We need to consider which of the following two conjectures to believe:
1) The user MellowB1rd is completely honest. He is showing an accurate recording of poltergeist activity. That poltergeist recording demonstrates direct contraventions of our best understanding of the universe - including straight-forward physical laws like Conservation of Linear Momentum. The poltergeist theory also directly contravenes our understanding of Physicalism of the Mind. Despite these results overturning so much of what we know about the universe, they can only be observed through an anonymous person's kitchen, via their camera on YouTube.
2) That user MellowB1rd is a top-grade troll. He uses any of a number of plausible special-effect techniques which have been proposed by his critics on YouTube (Here as some. MellowB1rd himself summarises a few), from as sophisticated as CGI or compressed air lines, to invisible wires and kicking over chairs from behind the camera.

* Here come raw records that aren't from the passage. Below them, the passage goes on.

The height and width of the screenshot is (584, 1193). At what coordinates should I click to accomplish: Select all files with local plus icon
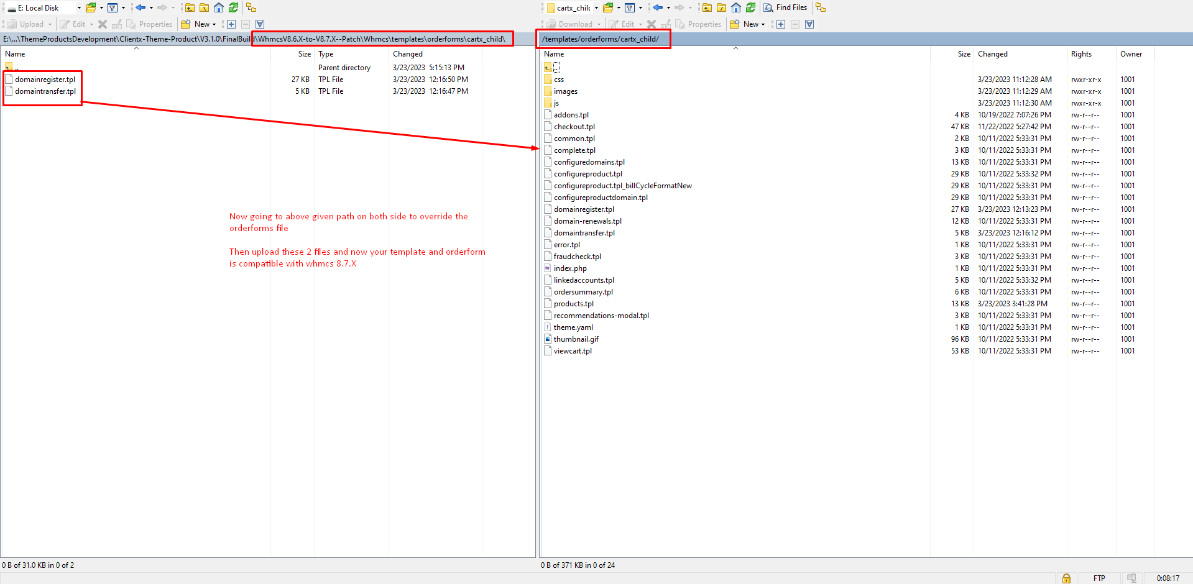[231, 24]
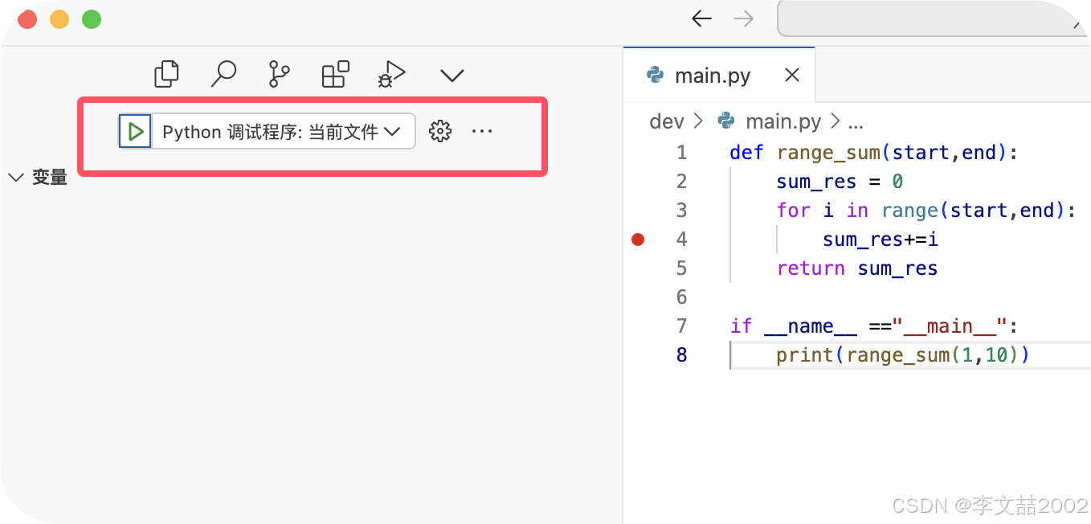Click main.py in the breadcrumb bar
Image resolution: width=1091 pixels, height=524 pixels.
pos(784,121)
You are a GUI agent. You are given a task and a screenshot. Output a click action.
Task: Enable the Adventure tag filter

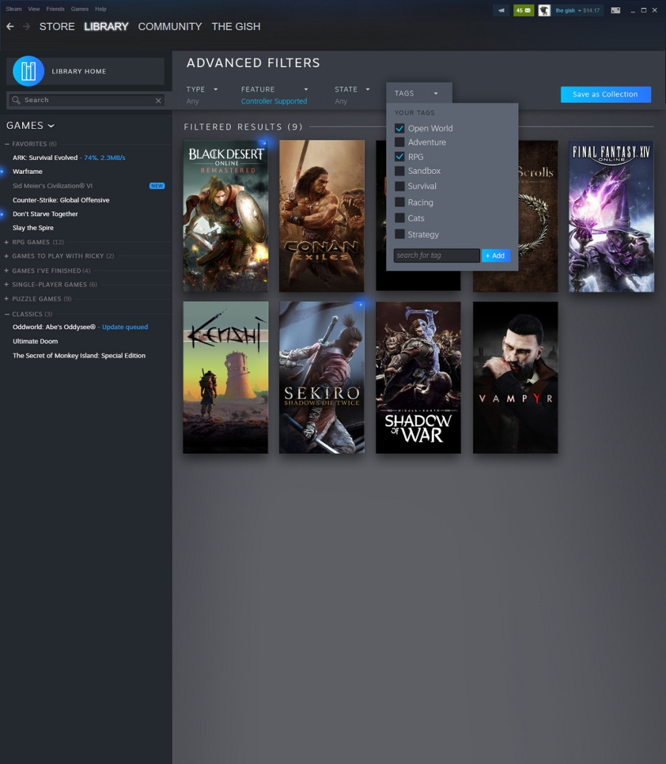[x=399, y=142]
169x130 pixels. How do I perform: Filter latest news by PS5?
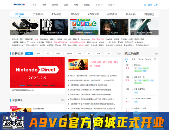(48, 54)

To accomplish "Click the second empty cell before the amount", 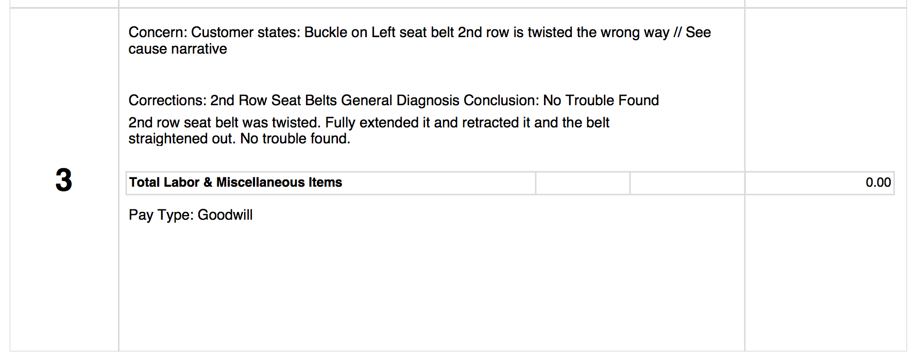I will (x=687, y=183).
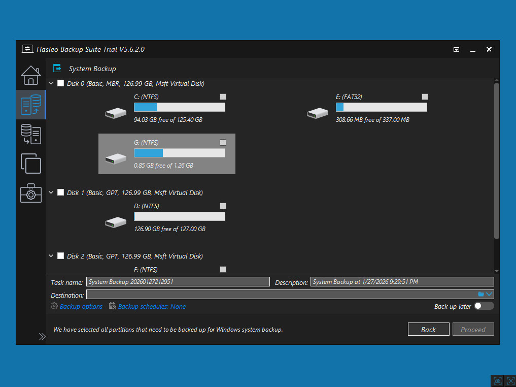This screenshot has height=387, width=516.
Task: Collapse the Disk 1 group
Action: 51,192
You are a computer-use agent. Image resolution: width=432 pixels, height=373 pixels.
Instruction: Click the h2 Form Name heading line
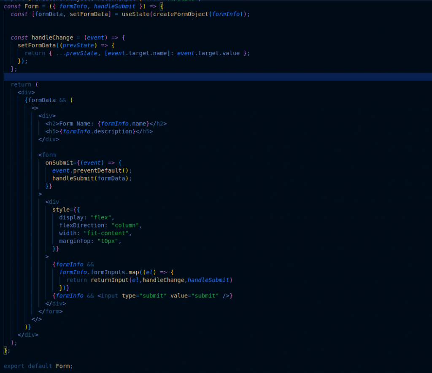[106, 124]
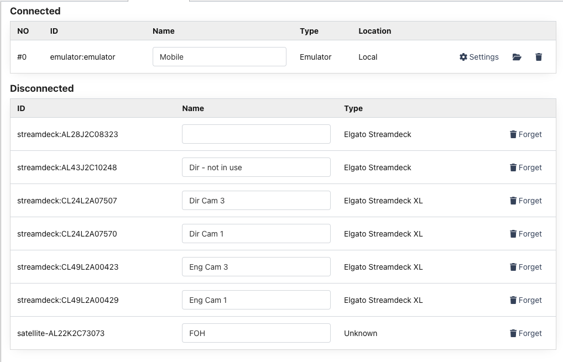This screenshot has width=563, height=362.
Task: Click the Mobile name input field
Action: (x=219, y=56)
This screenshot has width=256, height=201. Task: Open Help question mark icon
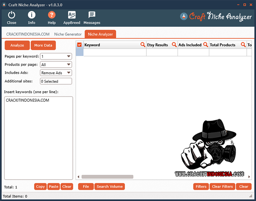52,15
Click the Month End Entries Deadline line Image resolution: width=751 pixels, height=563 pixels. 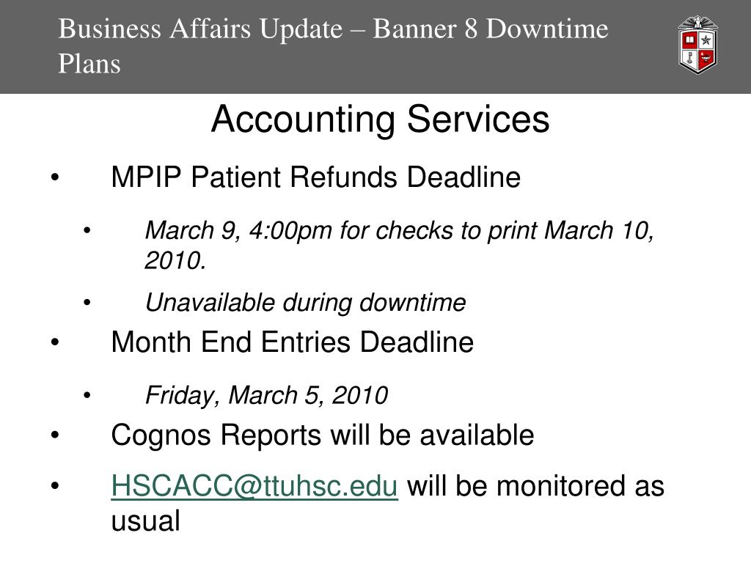(x=292, y=342)

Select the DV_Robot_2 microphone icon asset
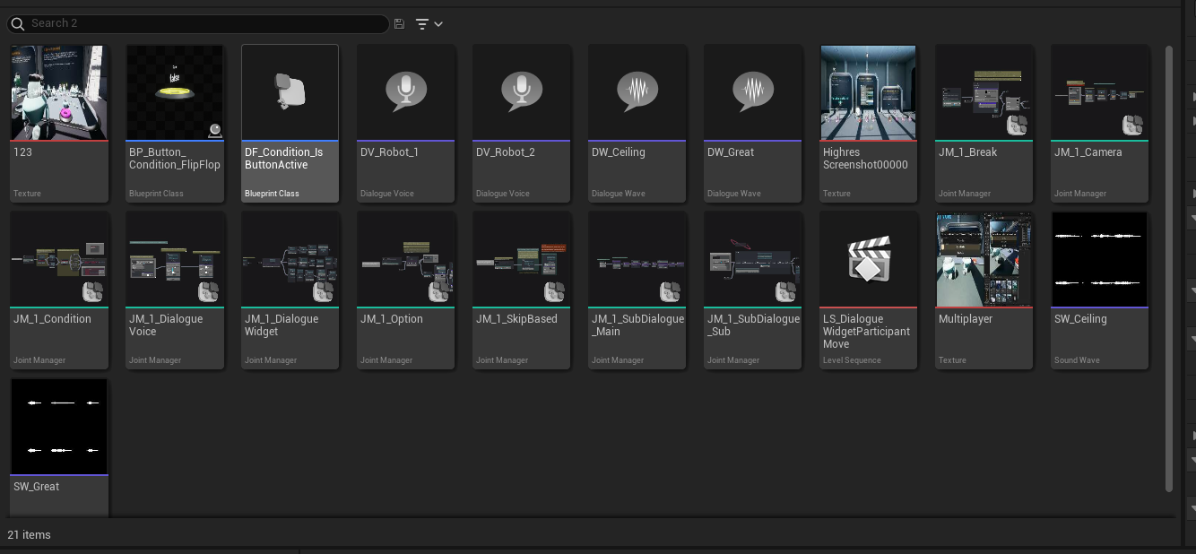521,93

(I couldn't say which techniques he uses, but I notice that his own rendered logo on YouTube implies he has more experience with CGI than his claimed occupation might suggest.)
As skeptics, we can see that there has been a lot of high-quality evidence gained over the years for the physical laws. Anyone claiming they are wrong is making an extraordinary claim and needs to provide extraordinary evidence to the point that believing that there is no such things as poltergeists would be more obtuse than believing there is no such thing as Conservation of Momentum. Easily faked YouTube videos does not constitute such evidence.
We should provisionally accept that MellowB1rd's videos are fake.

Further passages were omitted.